Syrian President Bashar al-Assad will travel to China on September 21 to participate in a Syrian-Chinese summit at the official invitation of his counterpart Xi Jinping. According to Syrian state media, Assad will lead a high-level political and economic delegation for official meetings in the cities of Beijing and Guangzhou.
Syria's official delegation will include Foreign Minister Faisal Mekdad and Finance Minister Samer al-Khalil.
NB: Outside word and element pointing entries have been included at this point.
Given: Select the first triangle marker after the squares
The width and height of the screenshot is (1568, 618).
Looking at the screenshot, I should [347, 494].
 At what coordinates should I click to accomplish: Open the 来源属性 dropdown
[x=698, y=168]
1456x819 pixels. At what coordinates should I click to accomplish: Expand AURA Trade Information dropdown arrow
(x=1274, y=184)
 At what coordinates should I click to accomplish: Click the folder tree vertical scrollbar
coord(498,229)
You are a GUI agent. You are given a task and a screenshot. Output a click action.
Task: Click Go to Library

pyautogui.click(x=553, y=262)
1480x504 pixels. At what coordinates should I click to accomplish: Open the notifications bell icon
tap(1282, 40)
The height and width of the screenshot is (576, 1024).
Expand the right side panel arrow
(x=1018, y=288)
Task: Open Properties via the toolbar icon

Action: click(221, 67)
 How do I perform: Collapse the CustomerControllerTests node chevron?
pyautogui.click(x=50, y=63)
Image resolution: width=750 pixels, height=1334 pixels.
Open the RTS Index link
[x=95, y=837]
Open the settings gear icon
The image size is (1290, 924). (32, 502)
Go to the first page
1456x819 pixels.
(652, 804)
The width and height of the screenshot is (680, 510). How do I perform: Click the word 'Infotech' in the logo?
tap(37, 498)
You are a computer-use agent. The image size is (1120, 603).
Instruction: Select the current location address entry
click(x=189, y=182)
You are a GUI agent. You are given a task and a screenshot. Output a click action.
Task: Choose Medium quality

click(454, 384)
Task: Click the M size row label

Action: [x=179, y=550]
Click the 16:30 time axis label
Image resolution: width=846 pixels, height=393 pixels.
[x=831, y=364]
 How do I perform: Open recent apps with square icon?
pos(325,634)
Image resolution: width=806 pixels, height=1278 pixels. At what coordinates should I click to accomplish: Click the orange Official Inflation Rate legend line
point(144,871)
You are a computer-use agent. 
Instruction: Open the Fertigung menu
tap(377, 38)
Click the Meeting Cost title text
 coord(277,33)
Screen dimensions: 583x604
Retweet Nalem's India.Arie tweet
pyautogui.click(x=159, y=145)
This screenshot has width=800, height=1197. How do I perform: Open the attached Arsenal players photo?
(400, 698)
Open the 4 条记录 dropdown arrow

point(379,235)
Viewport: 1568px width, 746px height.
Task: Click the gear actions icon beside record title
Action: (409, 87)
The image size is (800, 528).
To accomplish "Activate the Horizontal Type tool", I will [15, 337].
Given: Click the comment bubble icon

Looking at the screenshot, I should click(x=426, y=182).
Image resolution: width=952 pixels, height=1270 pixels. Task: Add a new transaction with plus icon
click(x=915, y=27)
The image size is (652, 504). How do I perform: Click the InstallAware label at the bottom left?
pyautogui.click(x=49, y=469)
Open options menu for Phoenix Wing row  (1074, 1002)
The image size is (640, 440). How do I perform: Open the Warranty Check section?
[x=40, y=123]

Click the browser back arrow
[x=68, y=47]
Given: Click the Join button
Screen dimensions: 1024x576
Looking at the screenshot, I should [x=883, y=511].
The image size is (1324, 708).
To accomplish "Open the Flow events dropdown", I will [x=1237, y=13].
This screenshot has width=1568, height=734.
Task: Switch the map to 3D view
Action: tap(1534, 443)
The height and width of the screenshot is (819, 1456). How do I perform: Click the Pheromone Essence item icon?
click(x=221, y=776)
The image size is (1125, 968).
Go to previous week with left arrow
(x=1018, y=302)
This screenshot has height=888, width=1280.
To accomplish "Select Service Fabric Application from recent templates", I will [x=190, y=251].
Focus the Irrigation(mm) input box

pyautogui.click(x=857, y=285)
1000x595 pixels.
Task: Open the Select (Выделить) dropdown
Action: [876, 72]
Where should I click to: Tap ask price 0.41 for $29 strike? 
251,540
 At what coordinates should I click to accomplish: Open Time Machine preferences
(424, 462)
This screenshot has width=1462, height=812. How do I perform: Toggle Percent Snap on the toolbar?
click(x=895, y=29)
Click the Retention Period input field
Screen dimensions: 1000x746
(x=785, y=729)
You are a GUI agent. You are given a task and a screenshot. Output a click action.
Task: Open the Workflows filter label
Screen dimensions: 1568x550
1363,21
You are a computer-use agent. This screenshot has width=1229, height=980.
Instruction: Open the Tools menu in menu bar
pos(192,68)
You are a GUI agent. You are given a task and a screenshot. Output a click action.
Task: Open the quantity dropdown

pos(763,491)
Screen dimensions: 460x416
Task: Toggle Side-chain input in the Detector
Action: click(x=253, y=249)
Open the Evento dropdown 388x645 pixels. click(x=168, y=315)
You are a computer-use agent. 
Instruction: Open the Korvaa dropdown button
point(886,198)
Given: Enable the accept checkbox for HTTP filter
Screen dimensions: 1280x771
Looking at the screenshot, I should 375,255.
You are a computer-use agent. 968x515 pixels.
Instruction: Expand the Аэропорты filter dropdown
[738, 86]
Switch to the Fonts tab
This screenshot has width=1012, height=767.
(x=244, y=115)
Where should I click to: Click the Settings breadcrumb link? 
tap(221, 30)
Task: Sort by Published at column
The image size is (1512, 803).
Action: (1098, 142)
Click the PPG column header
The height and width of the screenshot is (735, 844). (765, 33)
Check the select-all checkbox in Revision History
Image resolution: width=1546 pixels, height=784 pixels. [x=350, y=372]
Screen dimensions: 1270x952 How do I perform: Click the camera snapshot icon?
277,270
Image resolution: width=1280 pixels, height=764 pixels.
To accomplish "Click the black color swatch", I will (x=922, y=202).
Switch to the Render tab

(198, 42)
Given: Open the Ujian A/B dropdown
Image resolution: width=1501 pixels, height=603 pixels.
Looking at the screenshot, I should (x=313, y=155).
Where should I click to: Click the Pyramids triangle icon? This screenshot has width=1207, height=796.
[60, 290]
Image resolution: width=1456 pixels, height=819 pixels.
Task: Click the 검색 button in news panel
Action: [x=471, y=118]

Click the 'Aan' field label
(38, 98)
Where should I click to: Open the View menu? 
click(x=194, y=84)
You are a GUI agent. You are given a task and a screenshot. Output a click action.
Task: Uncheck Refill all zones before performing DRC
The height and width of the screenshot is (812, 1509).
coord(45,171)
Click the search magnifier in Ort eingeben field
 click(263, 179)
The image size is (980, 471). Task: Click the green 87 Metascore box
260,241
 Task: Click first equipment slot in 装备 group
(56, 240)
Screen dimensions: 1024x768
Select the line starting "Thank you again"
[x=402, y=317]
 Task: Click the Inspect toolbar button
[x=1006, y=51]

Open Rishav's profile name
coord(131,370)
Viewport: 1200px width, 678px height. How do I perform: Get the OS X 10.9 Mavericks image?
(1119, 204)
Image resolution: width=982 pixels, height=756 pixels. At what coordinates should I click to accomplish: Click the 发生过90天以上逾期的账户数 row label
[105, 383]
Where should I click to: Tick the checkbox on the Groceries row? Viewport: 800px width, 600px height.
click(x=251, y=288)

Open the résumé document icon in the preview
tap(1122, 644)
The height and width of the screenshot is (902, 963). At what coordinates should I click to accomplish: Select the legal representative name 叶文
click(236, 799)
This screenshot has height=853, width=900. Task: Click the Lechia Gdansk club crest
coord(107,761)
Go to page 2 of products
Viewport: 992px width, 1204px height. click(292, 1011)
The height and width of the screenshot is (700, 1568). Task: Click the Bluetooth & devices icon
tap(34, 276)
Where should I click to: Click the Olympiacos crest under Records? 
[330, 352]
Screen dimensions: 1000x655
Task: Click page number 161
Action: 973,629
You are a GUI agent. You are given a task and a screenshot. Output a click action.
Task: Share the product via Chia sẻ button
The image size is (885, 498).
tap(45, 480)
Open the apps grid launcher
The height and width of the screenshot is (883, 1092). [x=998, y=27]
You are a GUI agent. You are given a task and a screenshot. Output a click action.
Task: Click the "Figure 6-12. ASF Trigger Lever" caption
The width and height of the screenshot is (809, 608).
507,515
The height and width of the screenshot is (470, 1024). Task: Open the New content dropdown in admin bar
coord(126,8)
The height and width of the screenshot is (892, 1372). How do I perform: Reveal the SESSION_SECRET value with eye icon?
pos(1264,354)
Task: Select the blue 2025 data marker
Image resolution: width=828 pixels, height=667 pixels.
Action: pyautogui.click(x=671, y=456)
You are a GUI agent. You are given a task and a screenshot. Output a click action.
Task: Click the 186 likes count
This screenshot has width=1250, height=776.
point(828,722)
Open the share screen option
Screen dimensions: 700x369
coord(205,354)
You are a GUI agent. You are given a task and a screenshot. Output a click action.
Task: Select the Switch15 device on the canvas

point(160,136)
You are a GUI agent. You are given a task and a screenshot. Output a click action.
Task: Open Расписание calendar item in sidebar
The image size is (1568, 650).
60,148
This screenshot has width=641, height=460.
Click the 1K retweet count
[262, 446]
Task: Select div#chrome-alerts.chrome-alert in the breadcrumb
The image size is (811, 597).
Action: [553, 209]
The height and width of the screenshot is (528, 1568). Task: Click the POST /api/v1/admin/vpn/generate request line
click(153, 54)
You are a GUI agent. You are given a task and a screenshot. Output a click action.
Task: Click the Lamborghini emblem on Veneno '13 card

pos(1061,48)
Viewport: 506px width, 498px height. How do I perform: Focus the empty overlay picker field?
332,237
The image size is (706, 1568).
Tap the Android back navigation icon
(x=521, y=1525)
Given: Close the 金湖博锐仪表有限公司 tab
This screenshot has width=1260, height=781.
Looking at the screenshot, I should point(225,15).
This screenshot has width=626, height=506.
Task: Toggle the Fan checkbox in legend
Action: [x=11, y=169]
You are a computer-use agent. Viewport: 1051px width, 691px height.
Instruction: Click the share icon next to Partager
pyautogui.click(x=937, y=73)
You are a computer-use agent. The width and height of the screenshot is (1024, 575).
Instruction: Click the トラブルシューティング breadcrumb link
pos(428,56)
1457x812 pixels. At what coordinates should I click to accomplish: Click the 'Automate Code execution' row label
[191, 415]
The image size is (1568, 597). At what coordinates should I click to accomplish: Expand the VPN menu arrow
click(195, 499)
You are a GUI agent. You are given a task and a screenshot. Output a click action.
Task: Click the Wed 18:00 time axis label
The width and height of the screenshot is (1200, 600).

This will mark Assad's first official visit to Beijing since 2004.
Analysts expect several bilateral agreements to be signed during Assad's visit as part of China's larger strategy to cement its position as a power broker in West Asia.
Beijing has already proved instrumental once this year in helping Syria come in from the cold after Chinese officials brokered the historic Iran-Saudi rapprochement that also saw a normalization of ties between Gulf states and Damascus.
In the weeks that followed the Saudi-Iran deal, Syria was also welcomed back into the Arab League, a development which China's Foreign Ministry spokesman Wang Wenbin called evidence that "when the shadow of the US shrinks, the light of peace spreads."
In March, Chinese officials urged the US to end its illegal military occupation of Syria and stop looting its resources, stressing that its continued presence has worsened Syria's humanitarian crisis.